London, June 19, 2026, 15:08 (BST)
- 3i dropped 1.8% to 2,205 pence in afternoon trading, trailing the FTSE 100.
- About half of the two-day drop comes from Thursday’s 48-pence ex-dividend adjustment.
- Action’s still-soft sales and weak margins are the big question for the valuation. 3i updates again July 23.
3i Group slipped 1.8% to 2,205 pence as of 14:56 BST Friday, lagging the FTSE 100, which was down 0.3% by about 3 p.m. The shares hovered near their session low of 2,200 pence.
3i shares closed at 2,303 pence Wednesday and dropped to 2,245 pence Thursday, after going ex-dividend for a 48-pence second payout. Ex-dividend status means buyers after that date aren’t due the payout, so the price usually drops by around the dividend amount. After adjusting for the payout, the real economic loss through Friday was about 2.2%, not the 4.3% headline fall.
3i didn’t issue a new operating update on Friday.

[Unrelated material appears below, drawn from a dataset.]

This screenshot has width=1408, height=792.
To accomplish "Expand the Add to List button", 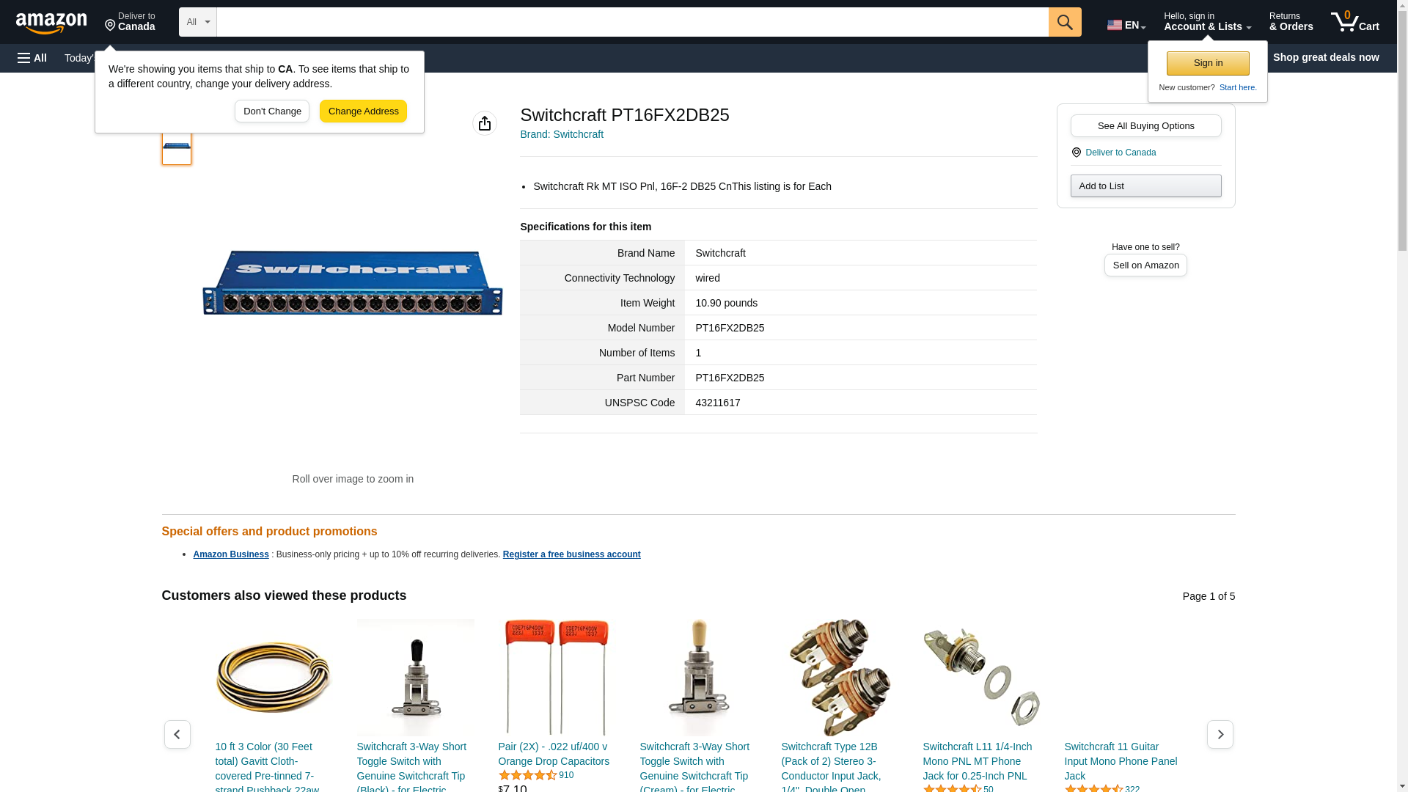I will pyautogui.click(x=1146, y=186).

The most recent filing was a June 15 share buyback notice, so investors kept weighing the ongoing debate around Action, the European discount chain that drives most of 3i’s earnings.

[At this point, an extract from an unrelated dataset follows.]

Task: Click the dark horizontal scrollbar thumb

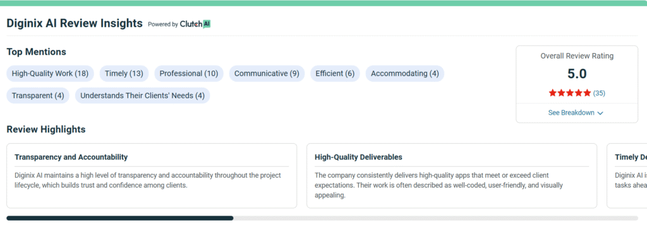Action: point(120,218)
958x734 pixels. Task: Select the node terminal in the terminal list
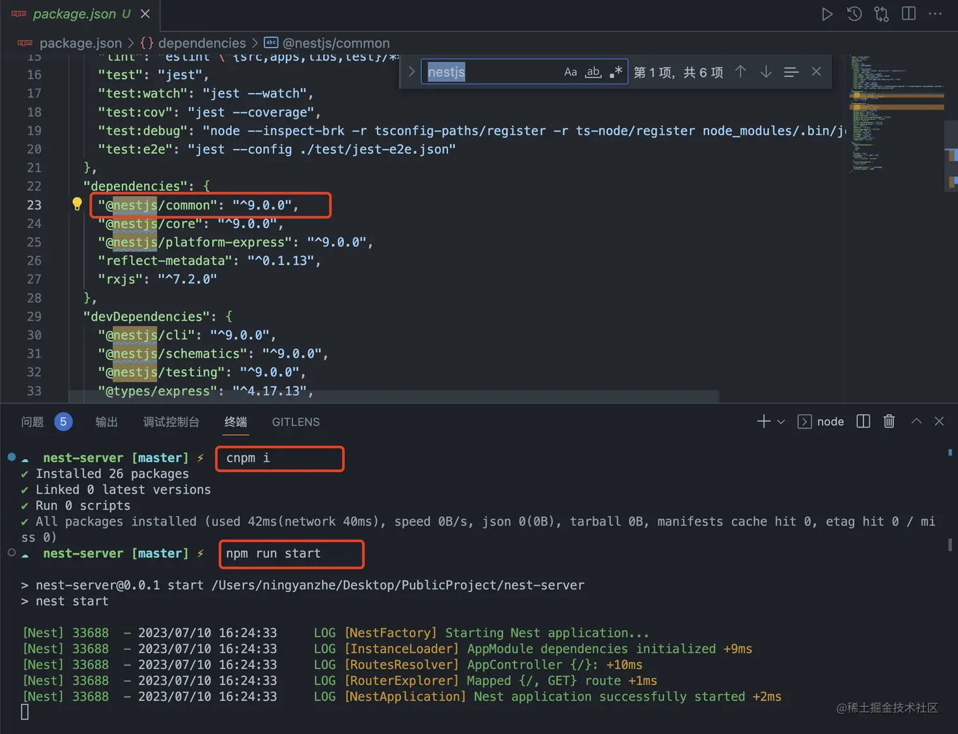point(822,421)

Debate picked up after Action posted year-to-date like-for-like sales growth of 2.4% through May 10, down from 6.8% the previous year, with France and Germany both flat. Like-for-like sales measure stores open in both periods. CEO Simon Borrows said, “The market environment remains complex with heightened geopolitical risk.” 3i
3i’s heavy concentration amplifies moves in the portfolio. The firm put a £23.74 billion value on its 65.4% stake in Action, which is nearly three quarters of its £31.82 billion total portfolio. Action’s operating EBITDA margin dropped to 12.4% in the first quarter, down from 14.8%. EBITDA is earnings before interest, tax, depreciation and amortisation. On Friday, 3i shares traded around 27% below the company’s stated 3,030-pence net asset value per share.
3i’s £750 million buyback is already in motion. As of June 15, 3i put £174.2 million into buying back and cancelling 7.88 million shares. Buying at a discount to NAV can raise the value per share, though the Action exposure stays in place.

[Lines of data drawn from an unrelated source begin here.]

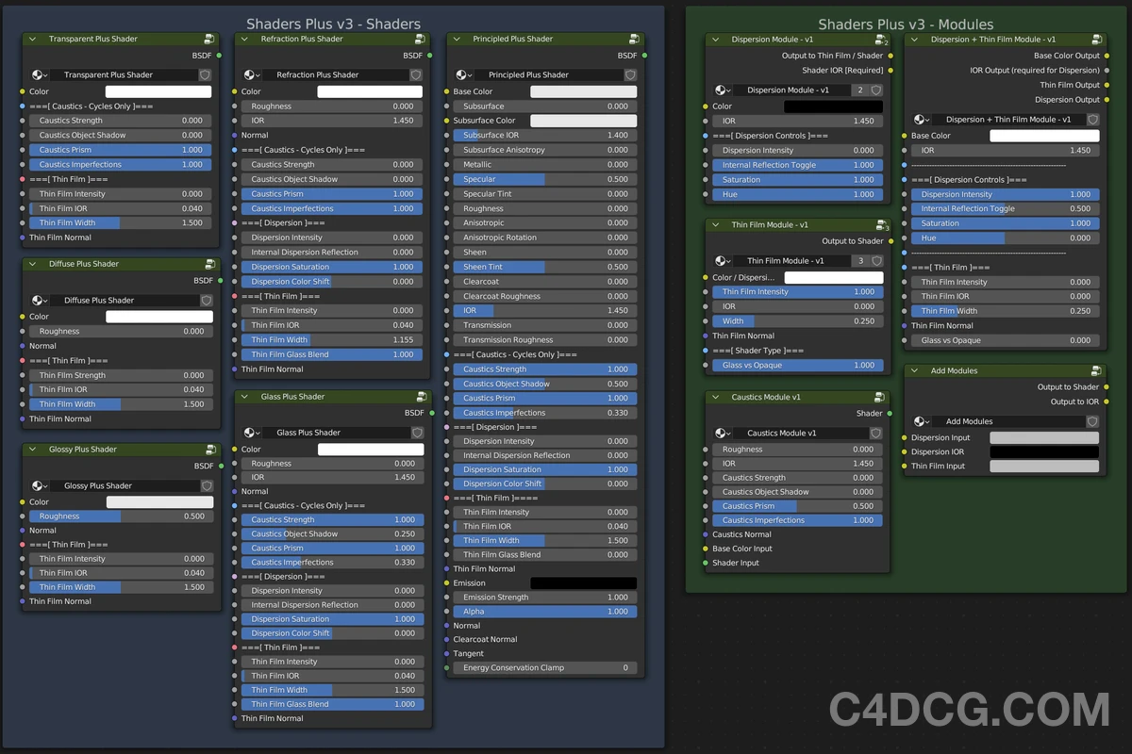This screenshot has height=754, width=1132.
Task: Click the node group icon on Add Modules header
Action: point(1095,370)
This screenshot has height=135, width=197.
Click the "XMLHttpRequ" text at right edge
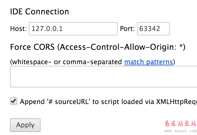click(176, 102)
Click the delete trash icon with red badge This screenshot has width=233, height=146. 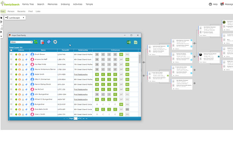(42, 42)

UBS kept its Buy rating and 2,700-pence target on 3i in a note on Wednesday, calling 2026/27 a trough year for both 3i and Action. The firm said it doesn’t see the first-quarter release as a likely catalyst. UBS pointed to better trends for Action in May, but said clear evidence will probably take more time.
The risk isn’t one-directional. If France and Germany keep recovering and margins come in higher, the NAV discount could shrink. On the other hand, fresh sales or margin trouble at Action would likely keep the discount in place, despite share buybacks from 3i. The group is set to give its next Q1 update on July 23.